Posted Aug 5, 2021 11:49 AM
Charles René La Presse
Once considered an essential means of transportation that helped ensure the demographic development of North American suburbs, the wagon has become over the years a niche product on its land largely burnt by SUVs. Under German influence, much of its focus has been on performance, an unlikely mix that includes the practicality of a large trunk.
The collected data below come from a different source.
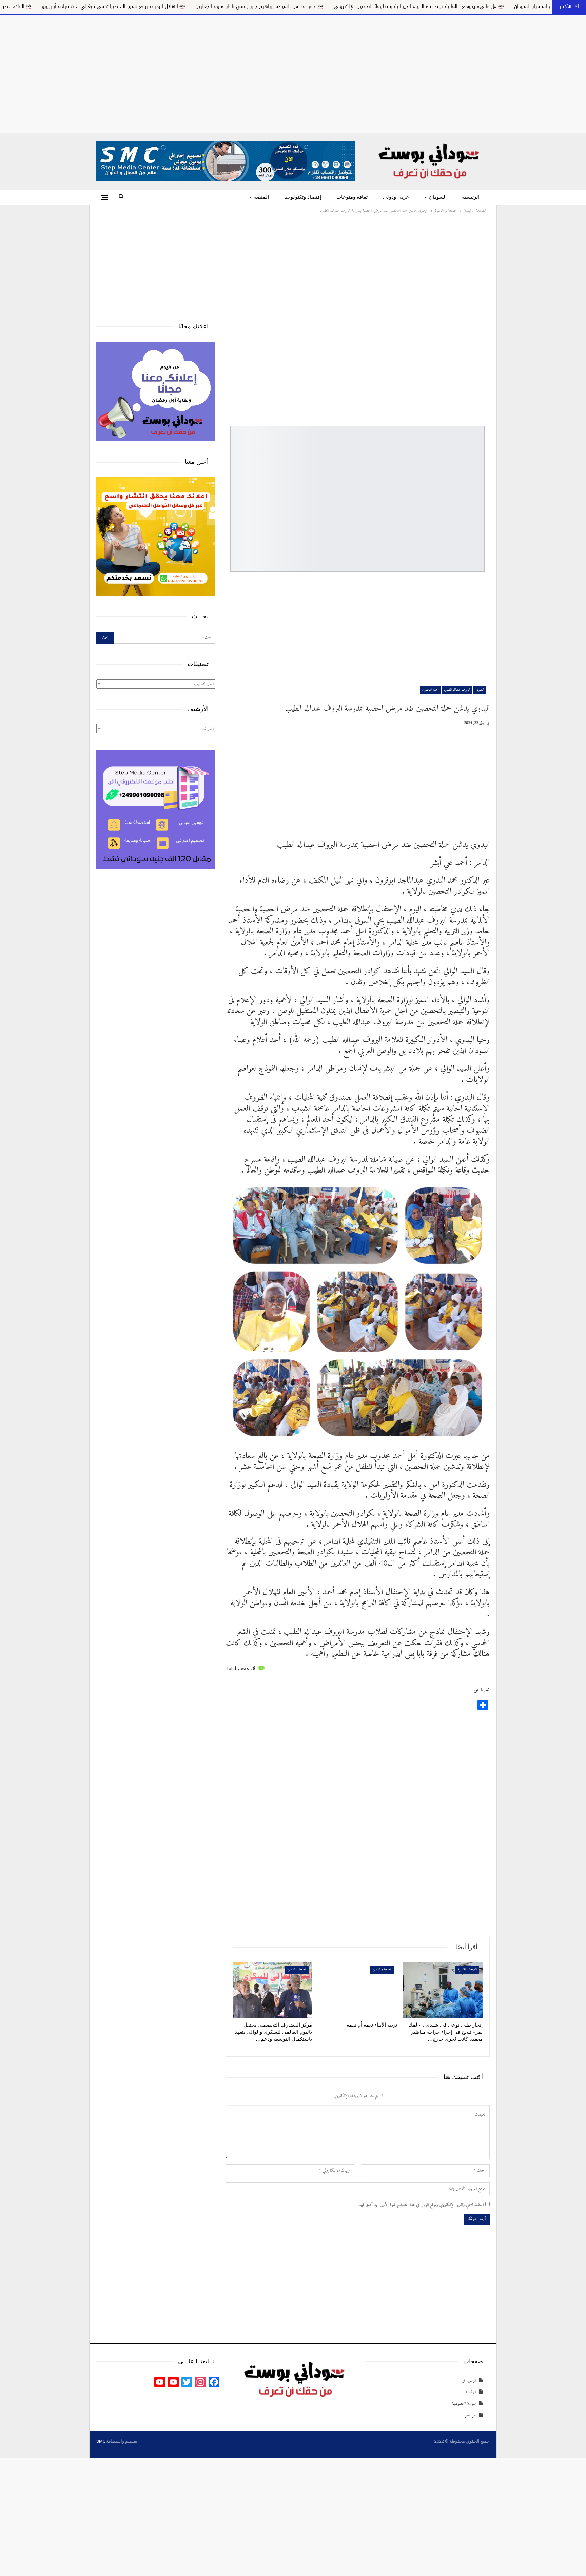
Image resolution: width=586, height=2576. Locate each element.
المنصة (261, 197)
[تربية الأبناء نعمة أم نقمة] (357, 1990)
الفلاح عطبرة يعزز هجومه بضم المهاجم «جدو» (190, 6)
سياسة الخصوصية (464, 2403)
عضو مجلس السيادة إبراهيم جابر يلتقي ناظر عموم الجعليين (469, 6)
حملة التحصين (430, 689)
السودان (438, 197)
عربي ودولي (396, 197)
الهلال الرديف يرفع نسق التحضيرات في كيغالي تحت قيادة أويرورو (323, 6)
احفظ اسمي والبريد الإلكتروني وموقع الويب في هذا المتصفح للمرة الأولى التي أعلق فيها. (421, 2205)
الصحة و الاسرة (467, 1969)
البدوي (480, 689)
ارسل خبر (469, 2380)
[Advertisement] (293, 72)
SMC (100, 2441)
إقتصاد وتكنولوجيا (302, 197)
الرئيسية (471, 197)
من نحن (470, 2415)
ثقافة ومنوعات (352, 197)
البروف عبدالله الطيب (457, 689)
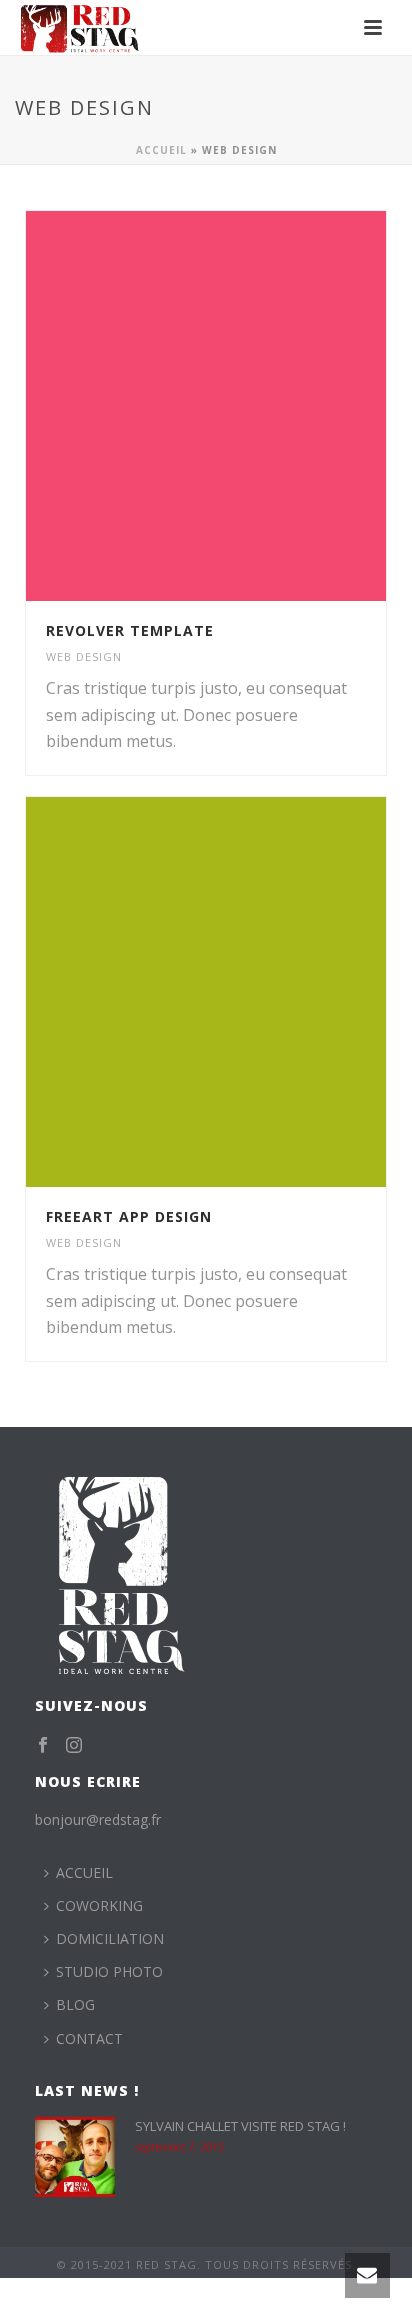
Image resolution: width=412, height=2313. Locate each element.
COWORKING (99, 1905)
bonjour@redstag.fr (98, 1819)
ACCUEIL (84, 1872)
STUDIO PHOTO (109, 1971)
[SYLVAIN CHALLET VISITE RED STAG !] (75, 2157)
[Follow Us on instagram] (74, 1746)
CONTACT (89, 2038)
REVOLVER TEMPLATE (130, 630)
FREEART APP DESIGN (129, 1216)
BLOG (75, 2004)
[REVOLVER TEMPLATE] (248, 406)
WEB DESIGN (84, 656)
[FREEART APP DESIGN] (248, 992)
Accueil (161, 150)
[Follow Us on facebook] (43, 1746)
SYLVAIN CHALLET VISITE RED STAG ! (240, 2126)
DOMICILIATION (110, 1938)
The RS 6 Avant together with its only direct rival, the E 63 S wagon, devote themselves to this concept to push it to its peak. Under clothing which is all in all discreet at first glance hides a striking power capable of bending the backs of many sportswomen from select bloodlines.
From angles to curves
Basically speaking, the presentation of the RS 6 Avant and E 63 AMG differs greatly from an aesthetic point of view. The brand’s proposal with rings spreads out many angles to establish its presence. Obviously, the theme is concentrated around the large front grille, the dismal appearance of which exposes a need to cool the imposing mechanics that it hides. The wings are also huge, giving a beefy and well-seated impression. The side view presents a desire to break free from the long rear overhang that traditionally characterizes station wagons, as do the pillars which present a less pronounced angle. You can’t ignore the size of the optional 22-inch rims that cement its presentation, along with the oval exhaust pipes.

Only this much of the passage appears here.